▶ The task
Pick out each line in the rows below that contains the string "pixels", and copy those lines without changes.

--- begin Listed records ---

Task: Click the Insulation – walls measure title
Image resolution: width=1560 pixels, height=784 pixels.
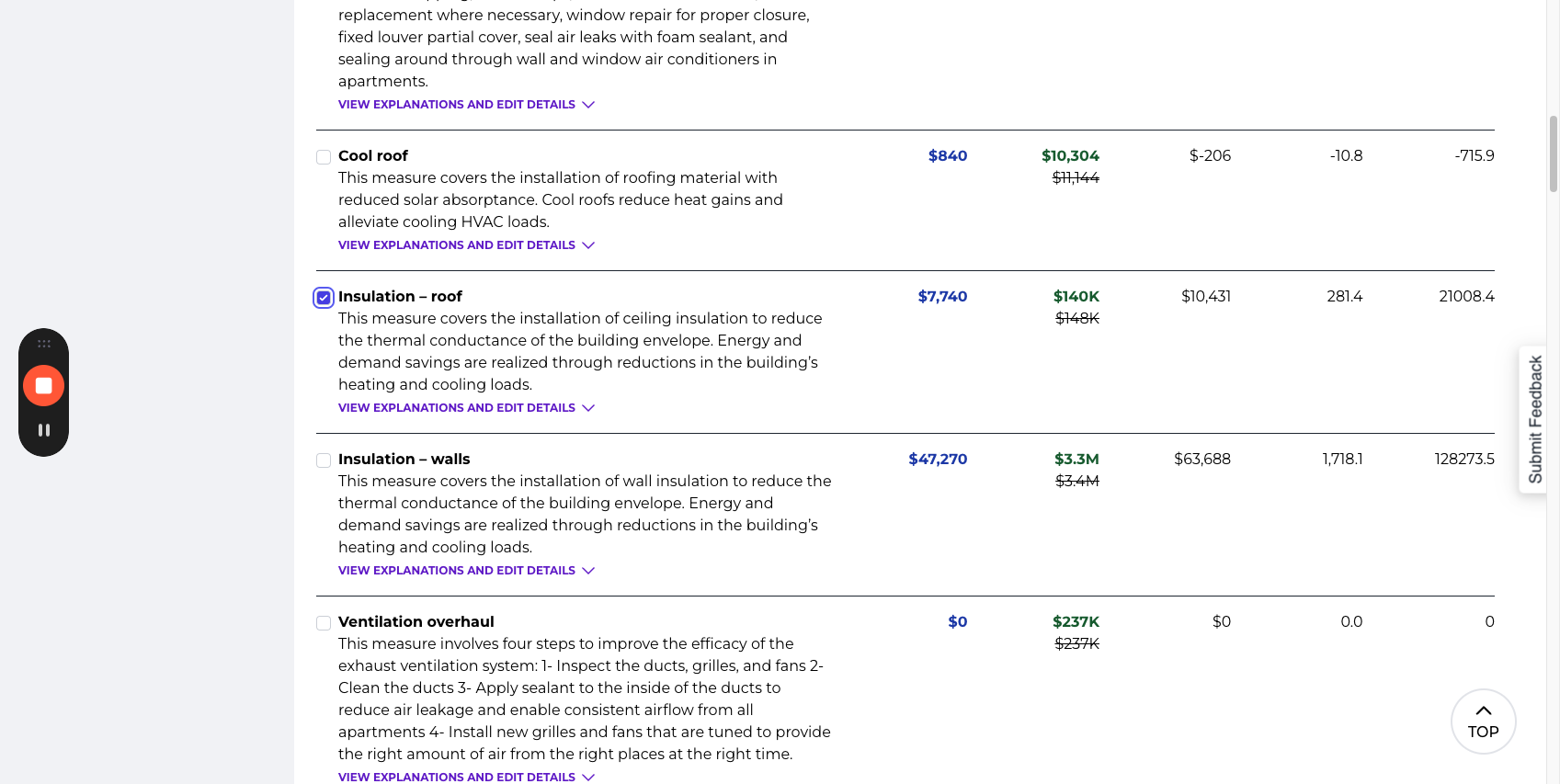Action: point(404,460)
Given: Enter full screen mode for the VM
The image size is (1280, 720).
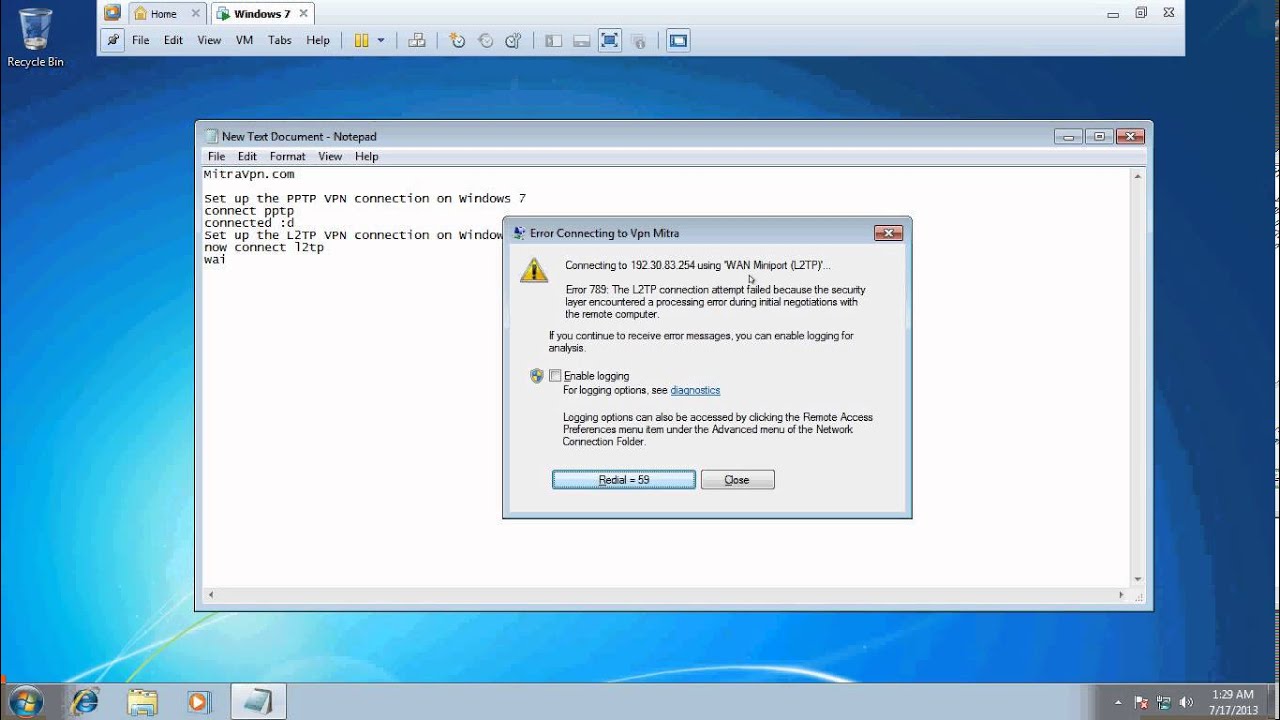Looking at the screenshot, I should [609, 40].
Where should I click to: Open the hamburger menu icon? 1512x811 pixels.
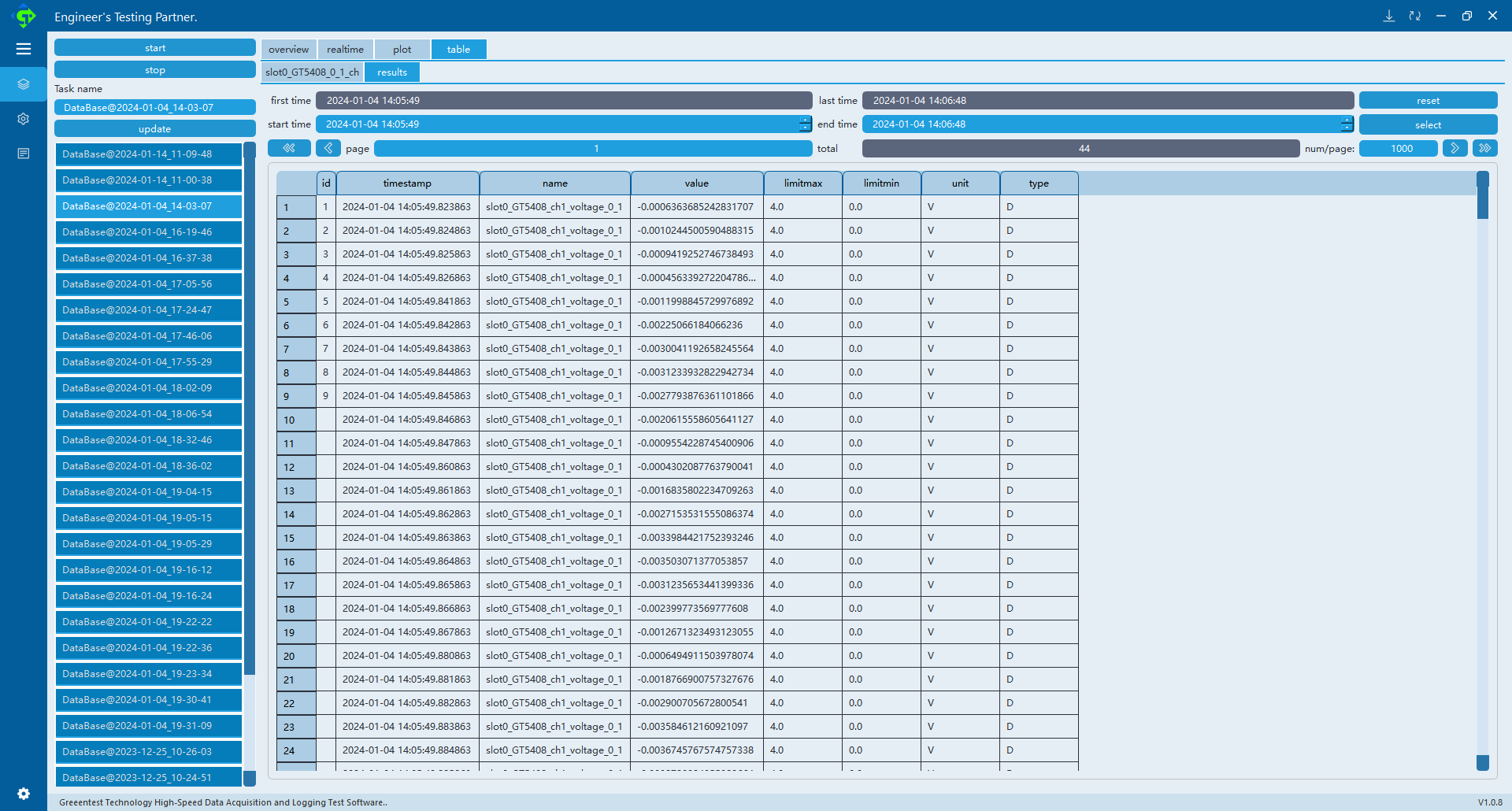[x=24, y=49]
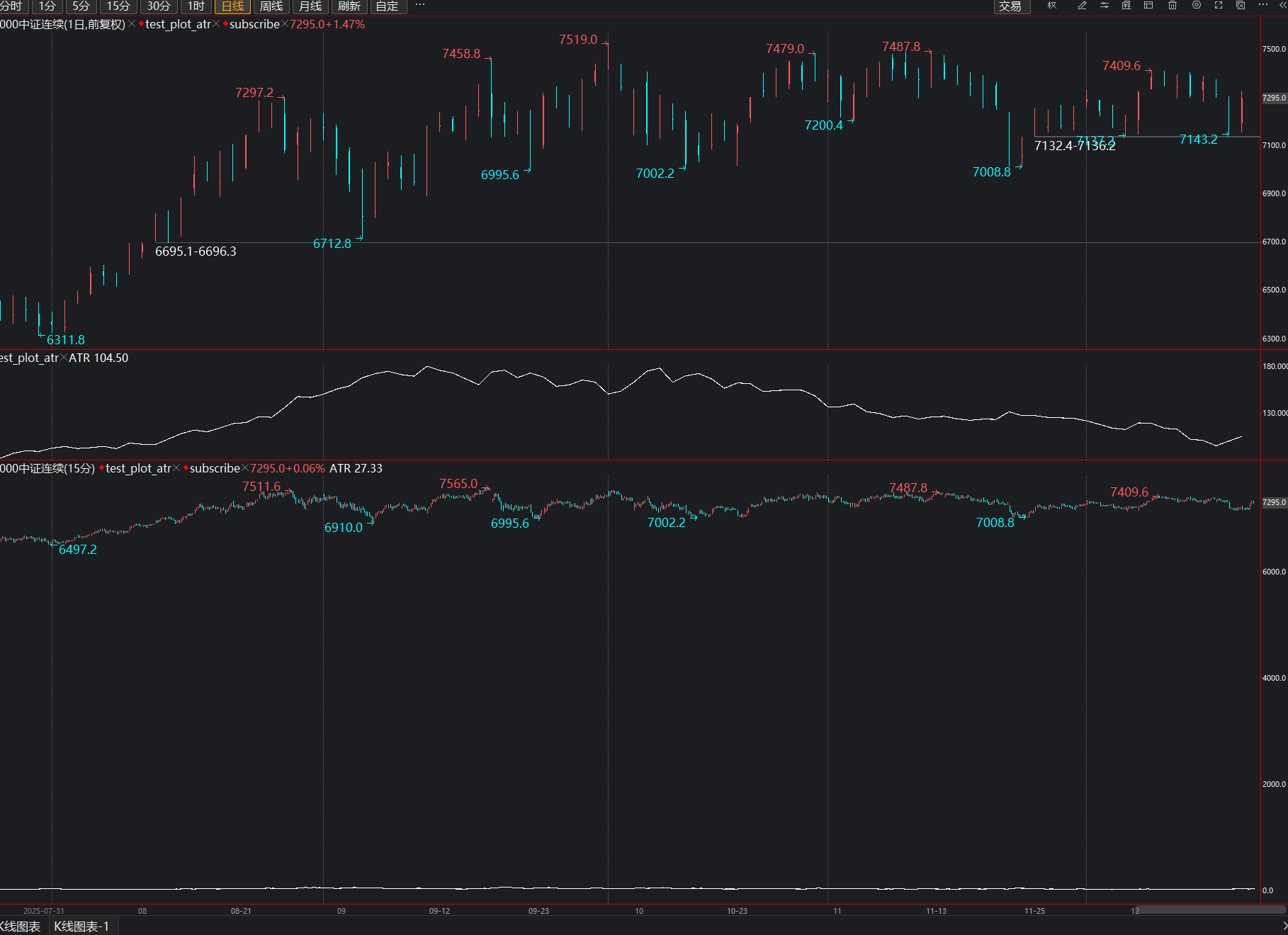Open the 权 adjustment menu
This screenshot has height=935, width=1288.
coord(1052,6)
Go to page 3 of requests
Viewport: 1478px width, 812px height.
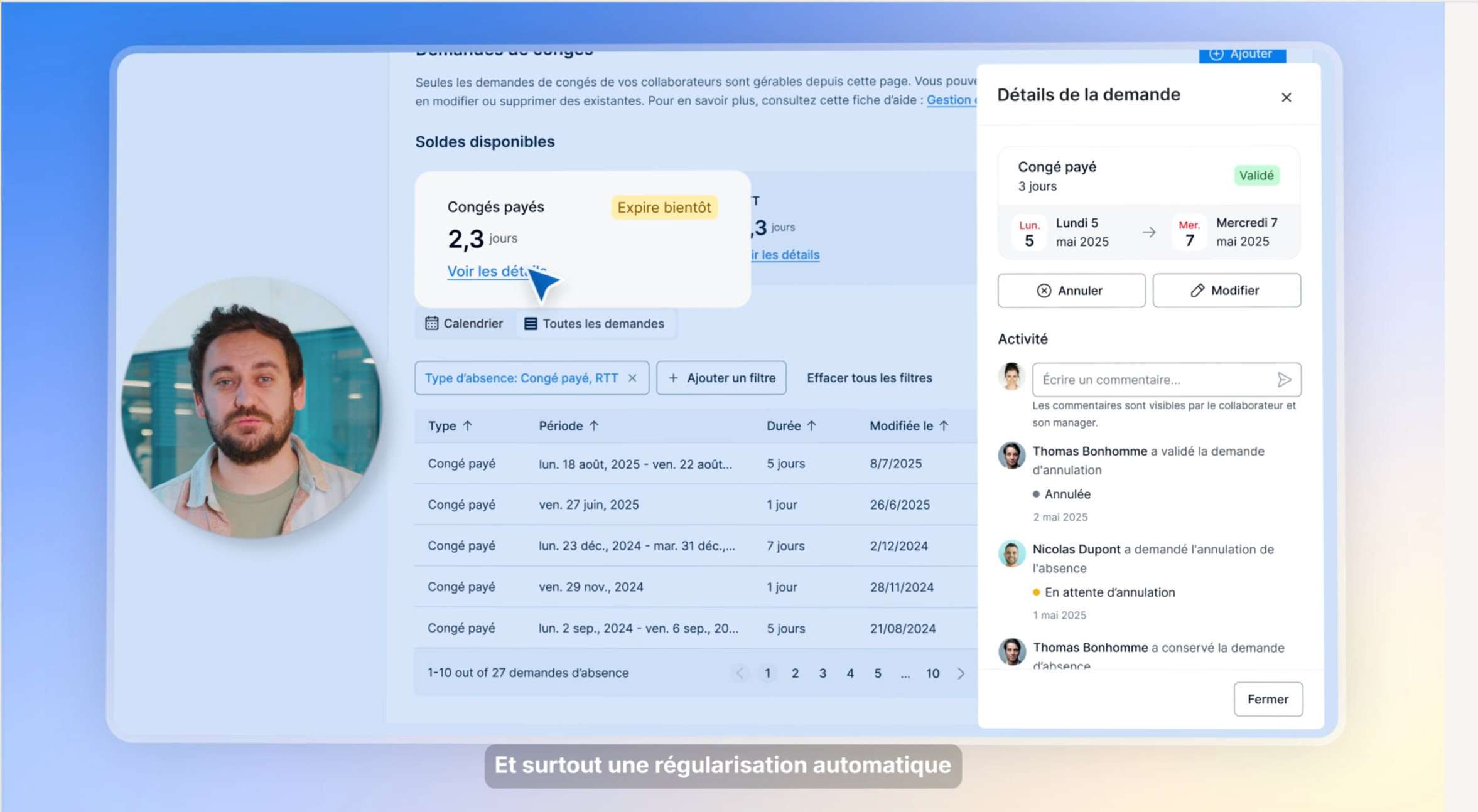pos(823,673)

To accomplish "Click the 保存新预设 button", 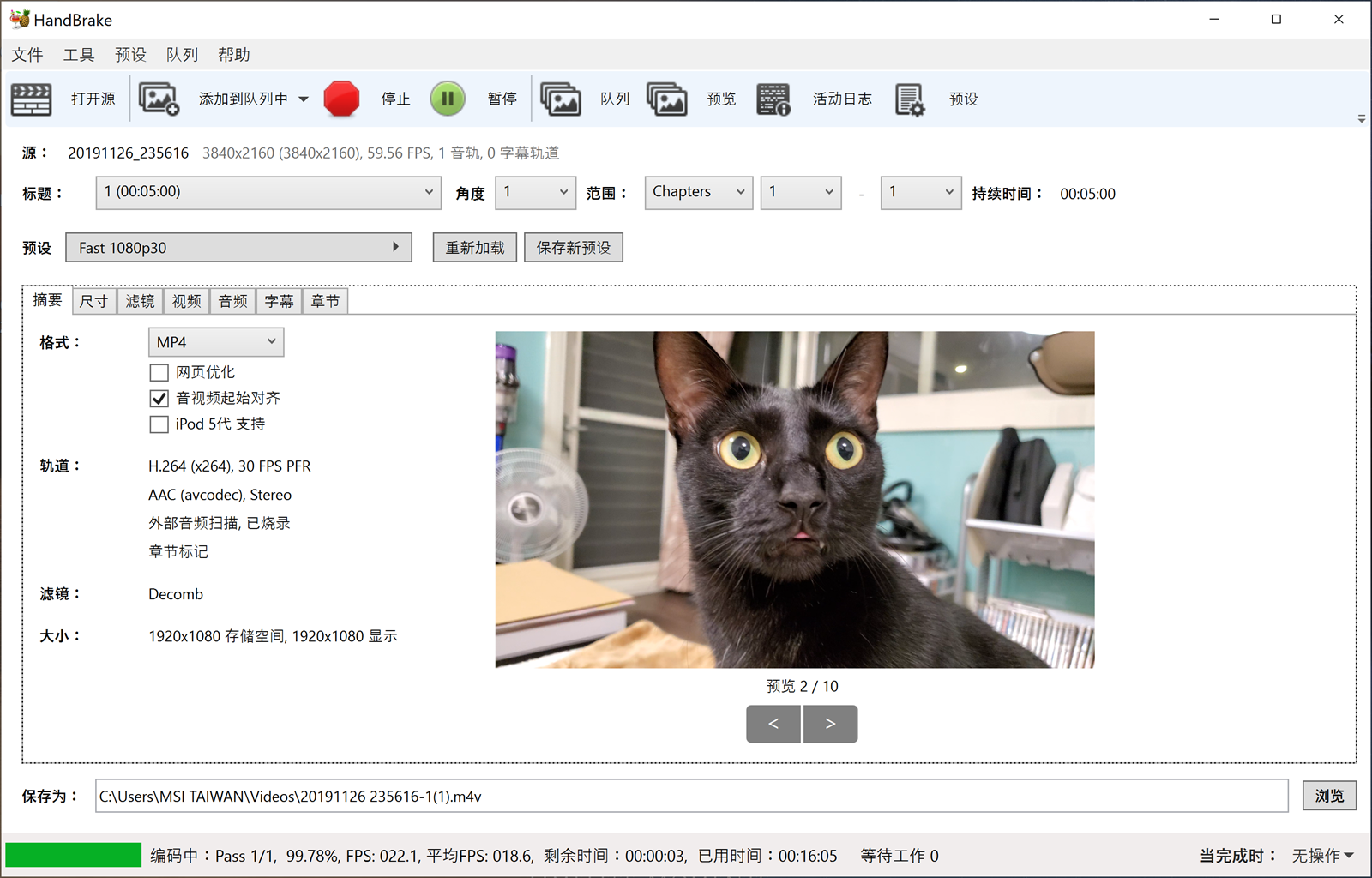I will tap(573, 248).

--- end Listed records ---

▶ Exercise answer
Image resolution: width=1560 pixels, height=784 pixels.
Where should I click to: Open the hamburger menu icon? 1512x811 pixels.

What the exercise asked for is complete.